Consegna:
1 - Nell'estratto su Irene e la galleria L'Obelisco, quale artista espose nella mostra inaugurale della galleria?
2 - Prosegui il testo su Irene e la galleria L'Obelisco, riprendendo subito dopo la sua ultima frase.

Sono anni duri e la giornalista, non riuscendo a trovare troppo spazio sui quotidiani per le sue cronache, si dedica, alle traduzioni e alla stesura della biografia della Bella Otero. E’ del 1944 “Usi e costumi”. L’anno successivo pubblica “Le visite”, undici piccoli racconti di donne. In questi anni Irene si ritrova nuovamente a Roma, nella casa di Palazzo Torlonia, con il marito Gaspero nascosto dopo l’armistizio insieme ad una trentina di suoi colleghi sistemati nella soffitta in analoghe condizioni e con l’esigenza di lavorare per il mantenimento di questa così impegnativa “famiglia”. Accetta quindi di impiegarsi in un piccolo negozio di amici, “La Margherita” in via Bissolati, dove si vendono le cose più diverse, dai gioielli “fatti in casa” dalla stessa Irene, ai quadri giunti alla coppia come dono di nozze, dai disegni di artisti di passaggio, come Renzo Vespignani, agli oggetti personali dei proprietari del negozio stesso, successivamente trasformatosi in Galleria d’arte.

Anche Gaspero, sotto la falsa identità di Ottorino Maggiore, condividerà con Irene questa esperienza  dalla quale nascerà,  appena finita la guerra, il 23 novembre del 1946 alle ore 18.00 e grazie ad una piccola eredità paterna di lei, la loro Galleria, L’Obelisco in via Sistina, che inaugura con una mostra di Giorgio Morandi. Prima Galleria romana del dopoguerra, questa diventa in breve un polo di attrazione per gli intellettuali dell’epoca. Sono infatti habitué Luchino Visconti e Pier Paolo Pasolini, Eugenio Scalfari ed Ennio Flaiano, Renato Guttuso e Alberto Savinio. E non solo i due proprietari la utilizzano per promuovere l’arte italiana che non aveva trovato spazio durante il ventennio fascista, ma anche per portare in Italia artisti ancora sconosciuti come Rauschenberg e Calder.

Dati grezzi:
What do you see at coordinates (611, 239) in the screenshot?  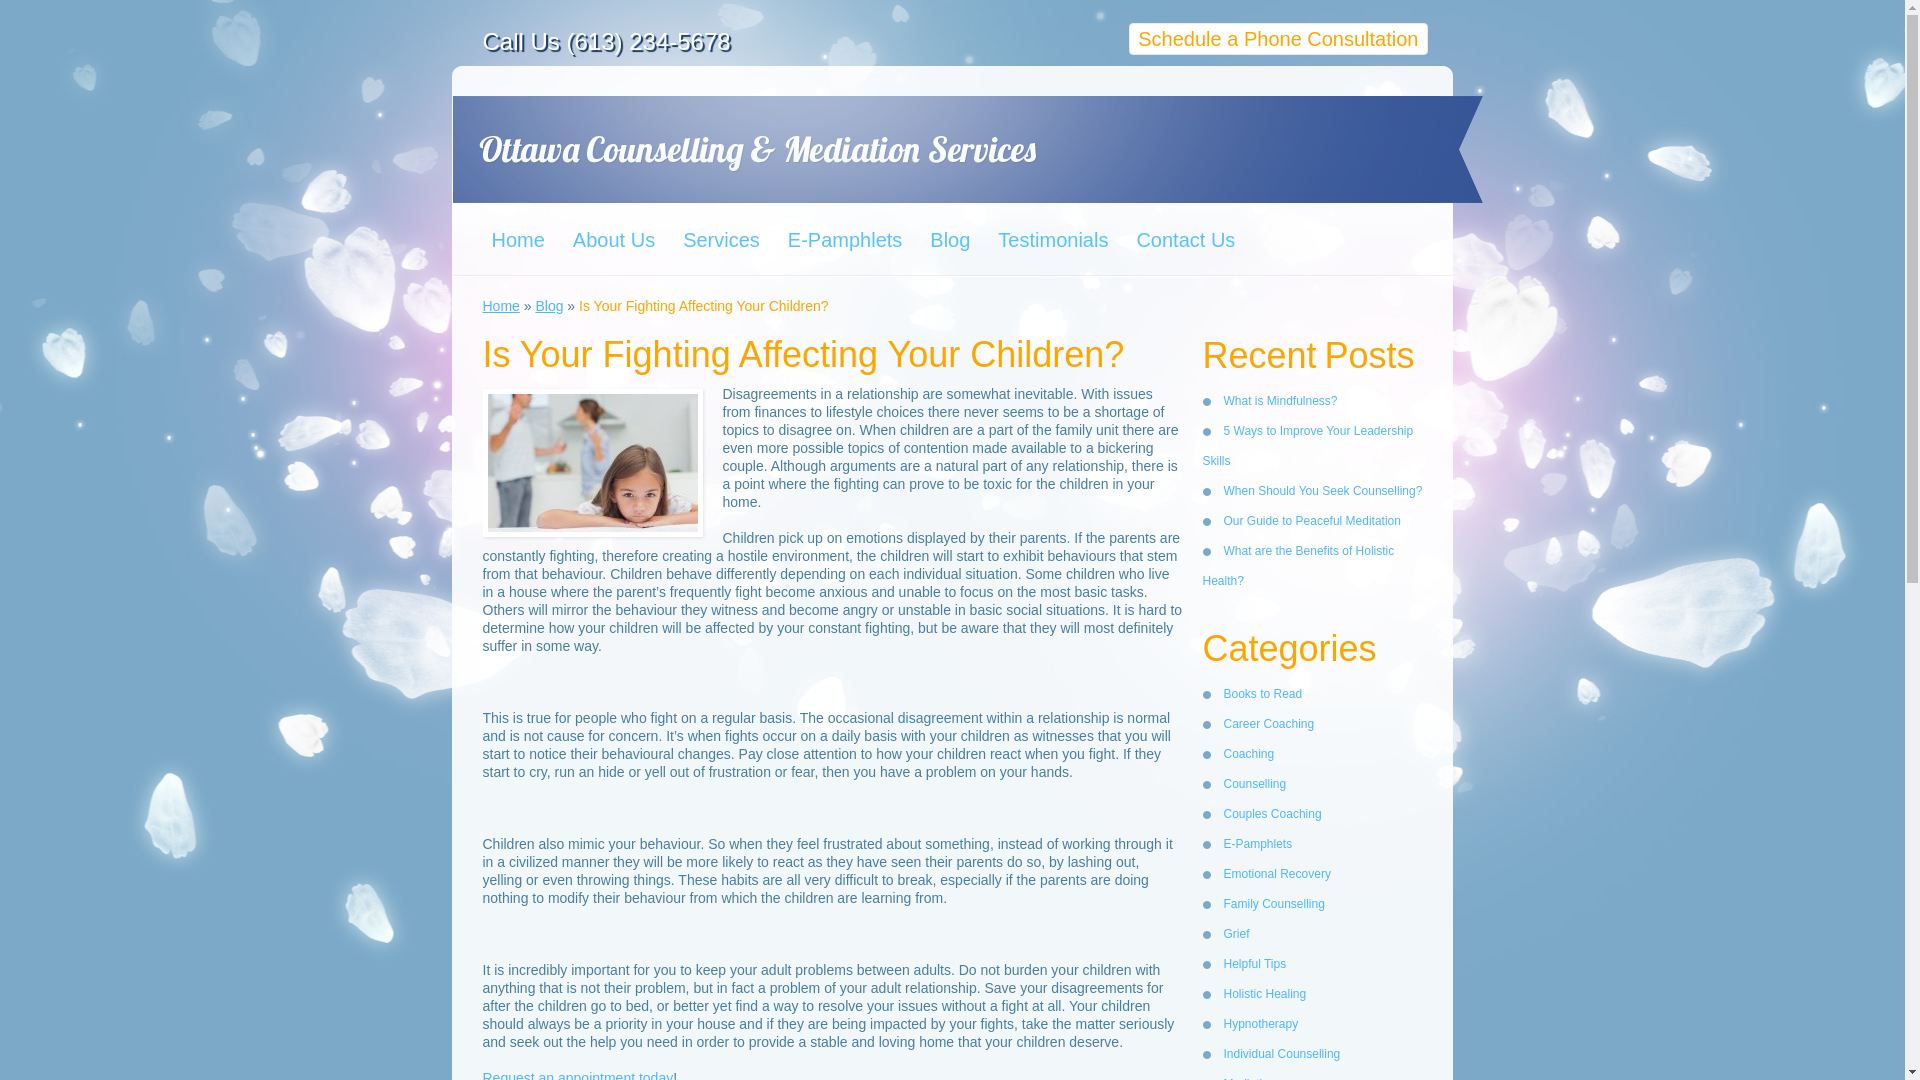 I see `About Us` at bounding box center [611, 239].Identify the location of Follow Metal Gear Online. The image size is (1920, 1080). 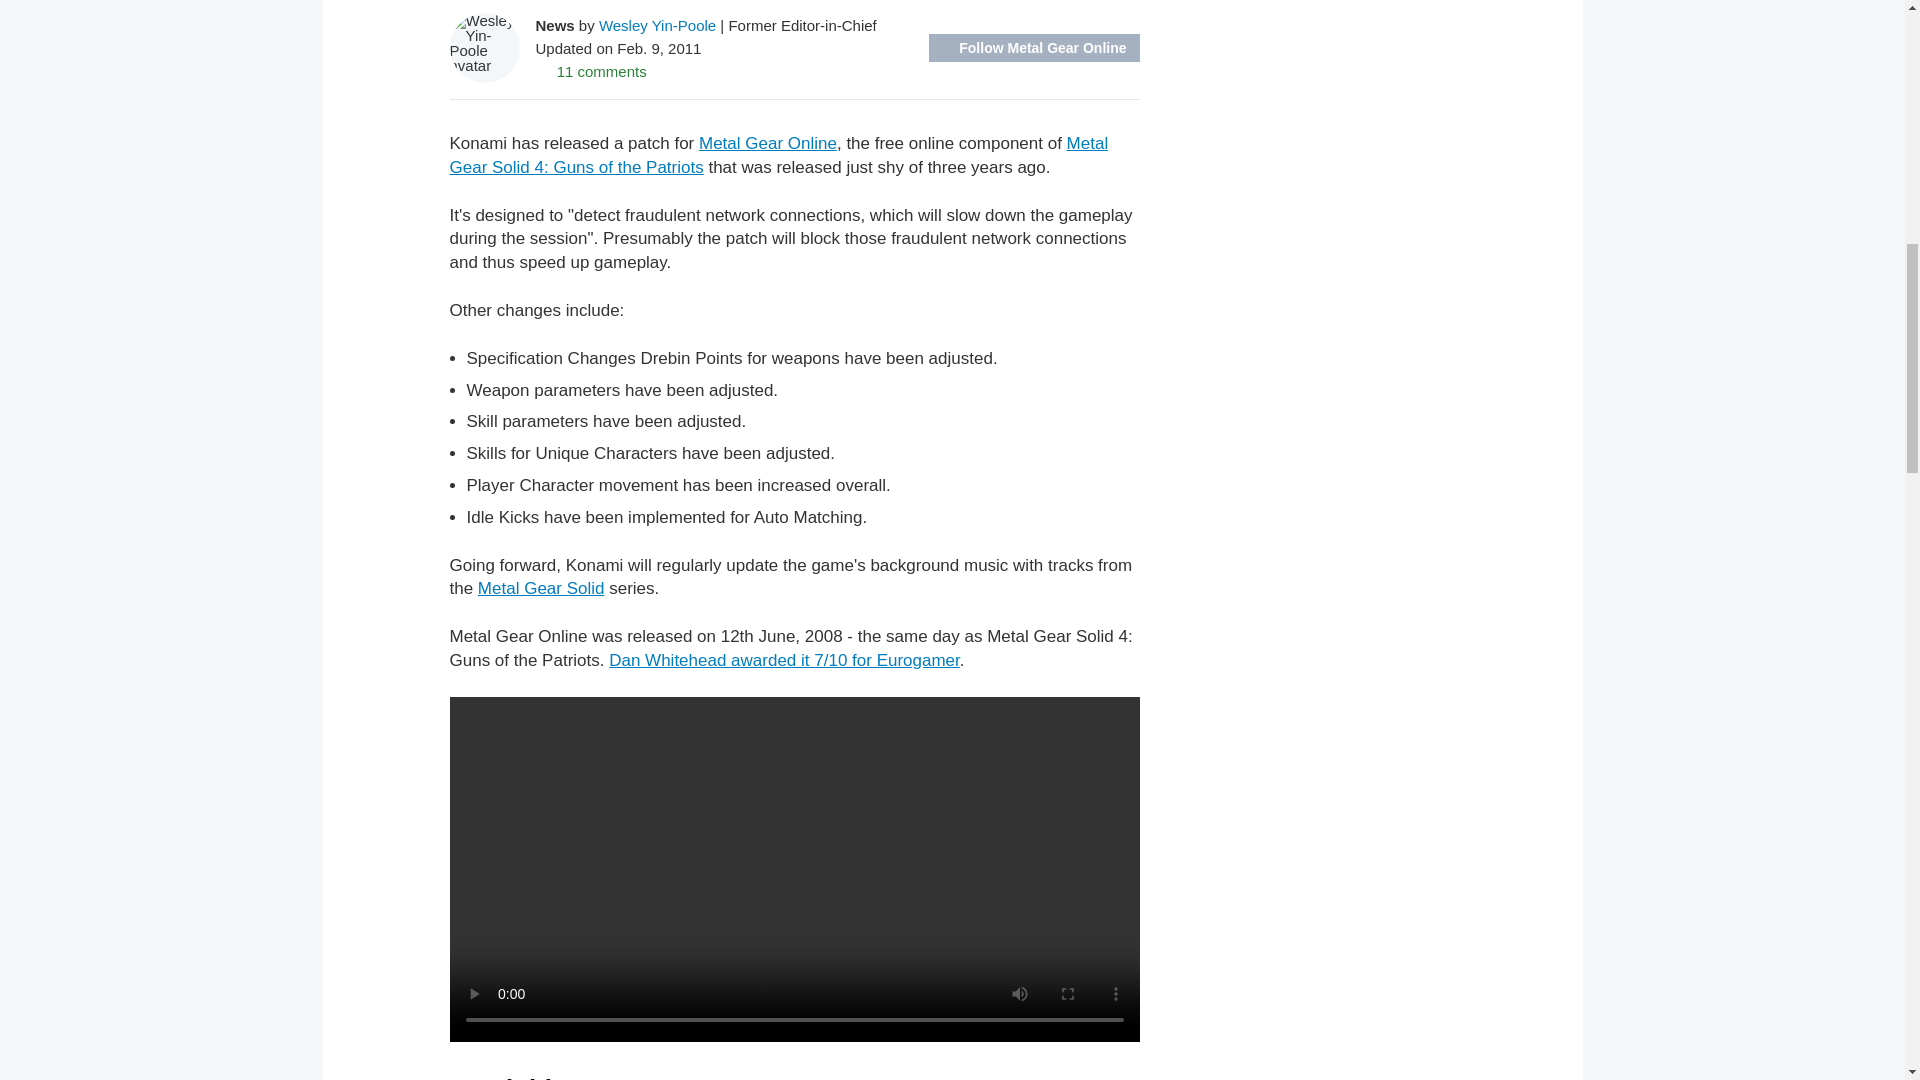
(1034, 47).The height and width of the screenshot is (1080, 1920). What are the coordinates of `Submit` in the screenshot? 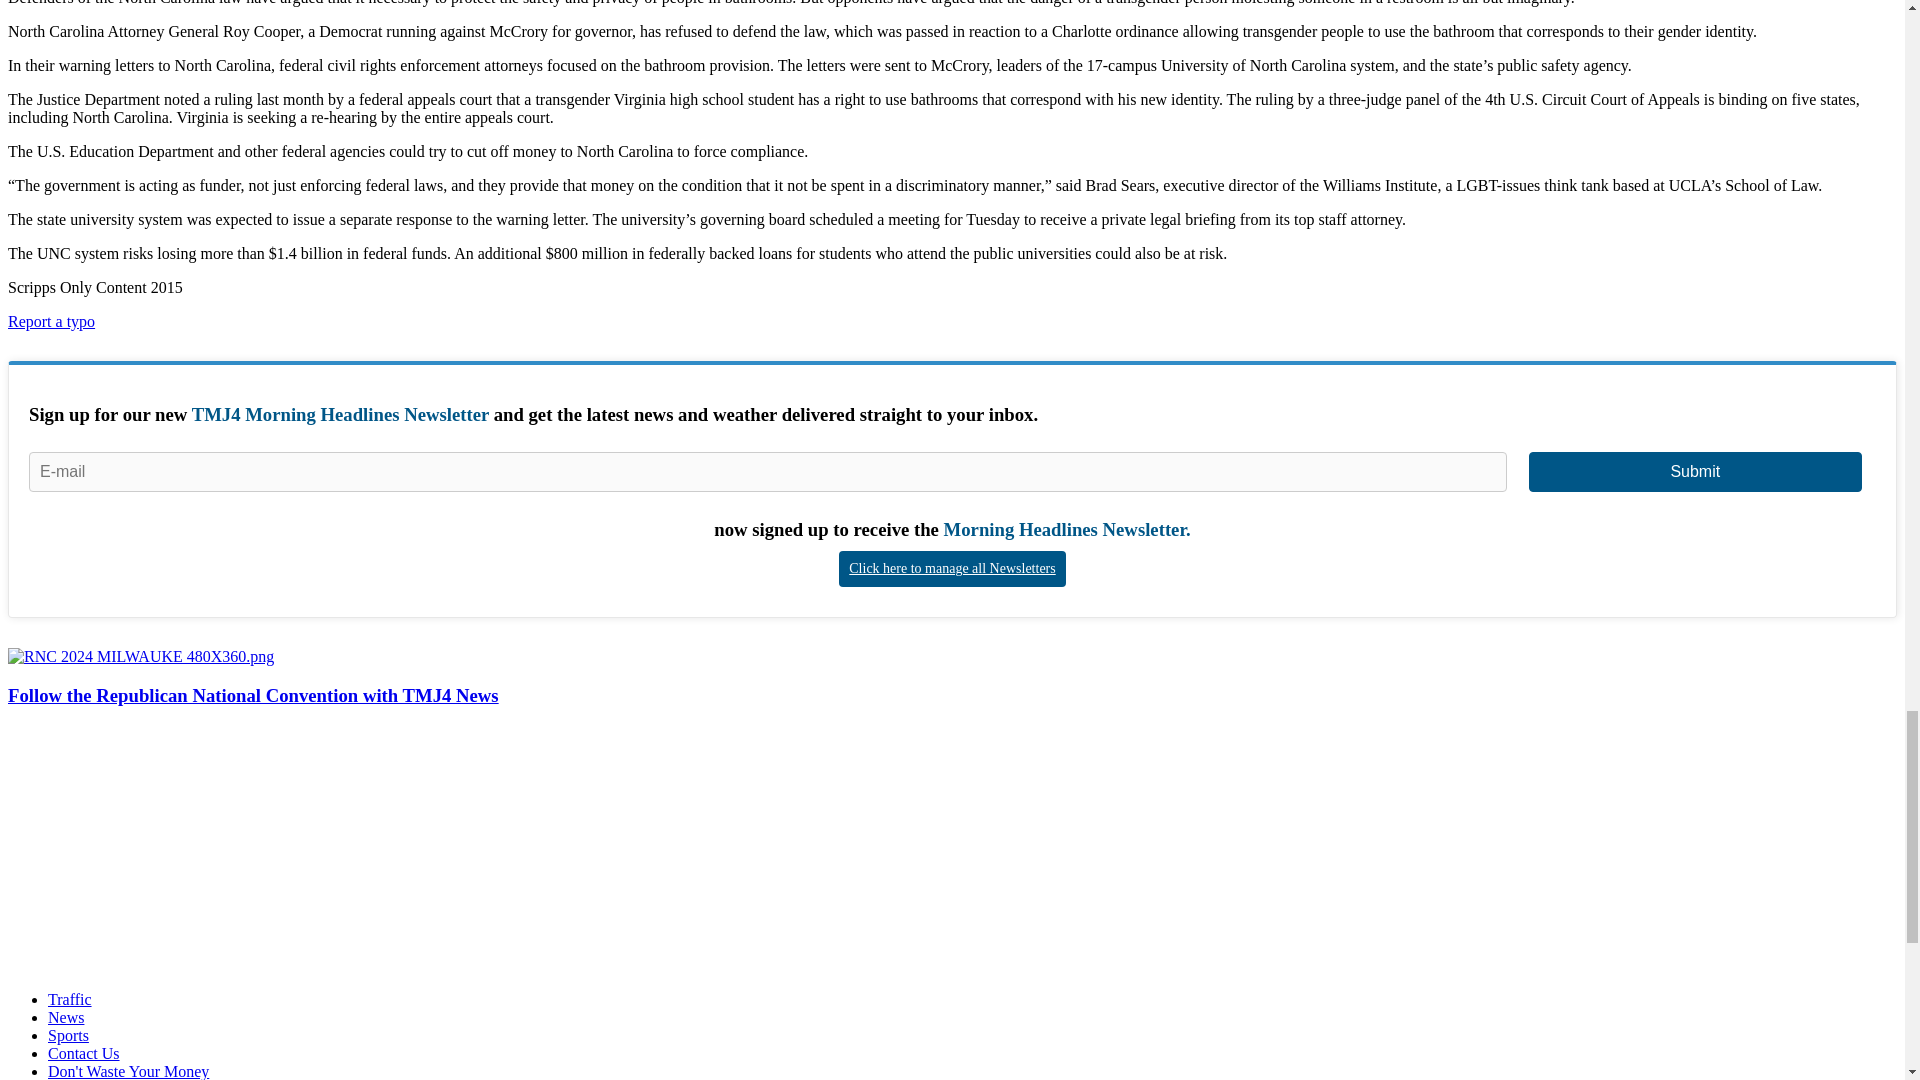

Risposte:
1 - Giorgio Morandi.

2 -
Ogni anno la coppia trascorre lunghi periodi all’estero impegnata nella compravendita di quegli artisti che loro promuovono come esempi dell’arte italiana e alla ricerca di quelli, internazionali, da far conoscere al pubblico romano. Nel 1947 pubblica in francese il primo dei suoi due libri su Toulouse Lautrec, Images de Lautrec, in occasione della mostra promossa da L’Obelisco e, anche se continua a scrivere su diversi giornali, primo fra tutti “Bellezza” con cui collaborerà sino agli ultimi anni della sua vita, sono questi di fine quaranta gli anni che Irene dedica soprattutto alla Galleria.

La crescita di attenzione intorno alla loro “creatura”, i frequenti viaggi all’estero, i molteplici contatti con personaggi influenti di tutto il mondo e di tutte le aree artistiche, sono strumenti che consentono alla coppia di porsi come ambasciatori della nuova Italia rinata dopo le macerie della guerra, come mediatori culturali tra gli stimoli provenienti dal resto del mondo e il grande fermento scoppiato in patria con la fine della belligeranza.

Esce nel 1952 il secondo suo libro dedicato a Lautrec e comincia la collaborazione come Rome editor per “Harper Bazaar”, ruolo che ricoprirà fino al 1969. In tal modo l’America riconosce in Irene la giornalista più internazionale del nostro paese e solo pochi anni dopo, nel 1955, anche l’Italia le riconoscerà il merito di aver esportato per prima con grande intuito e sapienza, forse addirittura inventato, il made in Italy nel mondo, attribuendole l’onorificenza di Cavaliere ufficiale dell’Ordine al merito della Repubblica Italiana.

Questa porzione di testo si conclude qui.